• Задания:
**a.** Назовите всех хронистов, которые упоминаются в отрывке о крестовом походе.
**b.** Ответьте по отрывку о крестовом походе:
(i) Чем, по мнению Эккехарда Аурского, было вызвано первоначальное равнодушие немцев к походу на Восток?
(ii) Против кого, по словам Фульхерия, папа призывал выступить тех, кто вел частную войну против христиан?
(iii) Кто, кроме отрядов всадников и толп пеших воинов, проходил через страну «тевтонского народа»?
**c.** Допишите отрывок о крестовом походе, начав сразу после его последнего предложения.

• Исходный отрывок:
--------------------
В конечном счете все эти материальные, экономические и социальные факторы — нищета крестьян, захватнические поползновения рыцарства, жаждавшего приобретения поместий и зачастую нарушавшего интересы церковных владельцев, наконец, призыв главы церкви к крестовому походу — оказываются в хрониках и Роберта Монаха, и Фульхерия Шартрского, а отчасти и Гвиберта Ножанского единым комплексом, составные части которого взаимосвязаны. Речь шла о том, чтобы — и хронисты дают это понять в достаточно определенных выражениях в первую очередь отвести из Европы бурный поток рыцарской вольницы, расходившейся до крайности и причинявшей ущерб самому феодальному землевладению, а также удовлетворить захватнические аппетиты рыцарства за чужой счет — за счет неверных в далеких странах. «Пусть отправятся в поход против неверных те, — так, по Фульхерию, говорил папа и так, надо думать, понимал положение сам хронист, — которые до сих пор имели жестокое обыкновение вести частную войну (privatum certamen) против христиан; ныне пусть станут воинами Христа те, кто недавно являлись грабителями; пусть по справедливости бьются теперь с варварами те, кто некогда обращали оружие против братьев и сородичей».65) Разве не проступает в этих формулировках земная основа крестоносных лозунгов церкви и, следовательно, земная основа крестоносных устремлений самого рыцарства?
Любопытно в этом плане еще одно место в хронике Эккехарда Аурского. По его рассказу, почти все немцы первоначально остались равнодушными к походу на Восток, виною чему, как он полагает, была борьба империи с папством, «распря, которая сделала нас (т. е. немцев. — М. З.) ненавистными и враждебными римлянам, а нам — римлян».66) И поскольку энтузиазм [195] западных франков не тронул «тевтонского народа», постольку последний, «не ведая причину похода, высмеивал проходившие через его страну столь многие отряды всадников, толпы пеших [воинов] и скопища крестьян, женщин и детей, словно ослепленных неслыханной глупостью».67) Что же, собственно, вызывало насмешку тевтонов? Не только то, что первые крестоносцы ставили на карту слишком многое, что они, «ища неверного вместо верного, понапрасну оставляли родную землю и с верной опасностью домогались неверной земли обетованной». Нет: ведь они «отказывались от собственного имущества и с жадностью устремлялись к чужому (renunciarent facultatibus propriis, inhiarent alienis)».68) Вот как, по изображению хрониста, трактовали тевтоны мотивы выступления западных франков: стремление овладеть facultatibus alienis было его действительной, хоть и скрытой пружиной, — и это понимал Эккехард Аурский, приписывавший собственные мысли «тевтонскому народу».
--------------------
• Исходные материалы:

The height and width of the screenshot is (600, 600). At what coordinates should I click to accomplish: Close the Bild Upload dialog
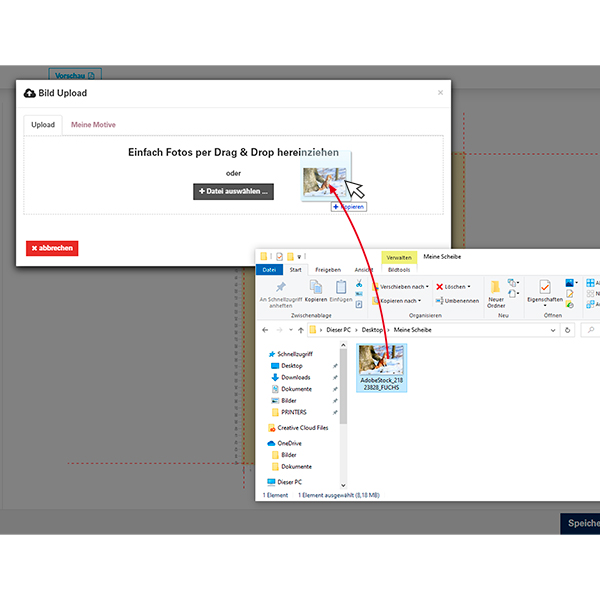(x=440, y=93)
--------------------
• Ответы:
**a.** Роберт Монах, Фульхерий Шартрский, Гвиберт Ножанский, Эккехард Аурский.

**b.**
(i) Борьбой империи с папством.
(ii) Против неверных.
(iii) Скопища крестьян, женщин и детей.

**c.**
Рассмотренные нами суждения хронистов, как они ни скудны и отрывочны, все же в определенной степени отражают их представления касательно материальных предпосылок крестоносного движения. Мы видим, что кое-кто из современников, в принципе считавших крестовый поход предприятием религиозным по своим истокам и сущности, обнаруживал известное понимание тех практических обстоятельств реальной жизни, которые заставили стремиться к освобождению гроба господня десятки тысяч крестьян, рыцарей, князей, церковников. Это понимание было ограничено тесными рамками общего мировоззрения хронистов: они не допускали и мысли о приоритете материальных причин описывавшихся ими событий и, разумеется, были совершенно не в состоянии определить истинную природу взаимосвязи, взаимоотношения социально-экономических предпосылок массового движения на Восток (хотя бы в том виде, в каком они рисовались отдельным авторам) и его идейных истоков. Более того, если хронисты иной раз и пробуют разъяснить житейские причины крестового похода, то, оставаясь в пределах своей благочестиво-апологетической концепции, они все-таки, как правило, сводят их в основном к различным моральным соображениям, якобы воздействовавшим на католиков и определявшимся в последнем счете сознанием необходимости восстановить и впредь блюсти нарушенные на Западе нормы христианской нравственности, равно как и образ жизни, устанавливаемый ими для верных. У Гвиберта Ножанского мы читаем следующее объяснение причин похода 1096—1099 гг.: его участники, оказывается, «не были побуждаемы к своему предприятию ни желанием славы, ни своекорыстием, ни жаждой расширить пределы своих владений (non inanis famae, non pecuniorum, [195] non dilatandi limitis)». Бог «в наше время повелел вести священные войны, дабы обрели новые способы спасения и рыцари и народы, которые, по примеру древних язычников, предавались взаимному кровопролитию и убийствам: не отрекаясь от мира и не посвящая себя, как это принято, монашеской жизни или выполнению каких-либо других религиозных обязанностей, но оставаясь при своем привычном образе жизни, продолжая заниматься своими прежними делами, заслужат они благоволение божье».69)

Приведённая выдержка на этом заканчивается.